I would like to implement a scheduled dropout.
Ideally here is what I would like:
If we train during N epochs of n minibatch of sentences, which means N x n minibatches,
I would like to be able to start training with a dropout schedule as follow:
(examples but we may generalize with variable value for %)
between 0% and 25% of minibatches, dropout linearly change from a value a(0%) to a(25%)
between 25% and 50% of minibatches, dropout linearly change from a(25%) to a(50%)
again between 50 and 75, then 75% to 100%.
-dropout-schedule could kind of a string with such a schedule.
I hope this request is clear enough.
Thanks Vincent for the detailed request. We want to implement more generally a notion of “training schedule” (I like the name) - that we can use to drive all the parameters during the training - typically optim method, learning_rate, but also guided alignment, number of parallel threads, boosting parameters, dropout, and whatever parameters that can change during the training. Also - we are considering dropping the notion of “epoch” to move rather to “steps” as other systems are doing. I will put some specs together and come back to you.

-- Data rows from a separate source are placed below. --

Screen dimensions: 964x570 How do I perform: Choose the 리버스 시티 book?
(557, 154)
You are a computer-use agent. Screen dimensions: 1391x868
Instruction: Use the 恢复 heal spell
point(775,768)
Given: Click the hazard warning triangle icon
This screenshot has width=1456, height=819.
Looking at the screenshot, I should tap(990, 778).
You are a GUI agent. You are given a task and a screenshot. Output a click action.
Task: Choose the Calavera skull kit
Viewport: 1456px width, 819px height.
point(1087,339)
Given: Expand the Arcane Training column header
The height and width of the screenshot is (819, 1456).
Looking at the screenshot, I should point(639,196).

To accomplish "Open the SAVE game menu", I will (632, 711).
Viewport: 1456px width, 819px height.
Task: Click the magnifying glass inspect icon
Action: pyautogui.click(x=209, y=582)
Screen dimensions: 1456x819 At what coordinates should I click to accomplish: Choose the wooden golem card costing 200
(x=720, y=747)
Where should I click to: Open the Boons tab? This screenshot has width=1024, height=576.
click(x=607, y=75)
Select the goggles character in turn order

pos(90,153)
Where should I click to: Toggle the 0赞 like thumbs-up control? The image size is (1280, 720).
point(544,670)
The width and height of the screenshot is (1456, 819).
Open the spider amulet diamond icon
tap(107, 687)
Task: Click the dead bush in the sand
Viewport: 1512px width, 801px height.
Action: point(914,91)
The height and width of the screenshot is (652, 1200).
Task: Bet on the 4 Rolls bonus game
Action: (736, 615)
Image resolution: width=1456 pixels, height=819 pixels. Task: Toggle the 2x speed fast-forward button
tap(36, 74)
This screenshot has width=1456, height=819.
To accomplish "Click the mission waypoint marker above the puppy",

Your description implies that the dropout is increasing over the course of the training. Did you mean the opposite?
nope. it did not imply anything. just linear between two values for each segment.
here is my belief:
If we start with a high dropout, it’s too slow to converge.
But we need a higher dropout at some point, then I think by decreasing again it helps to get better performance.
So for example I would lilke to try this.
we start at 0 increase to 0.4 stay at 0.4 for some time then decrease again down to X (maybe 0).
it seems to give some interesting results in another context.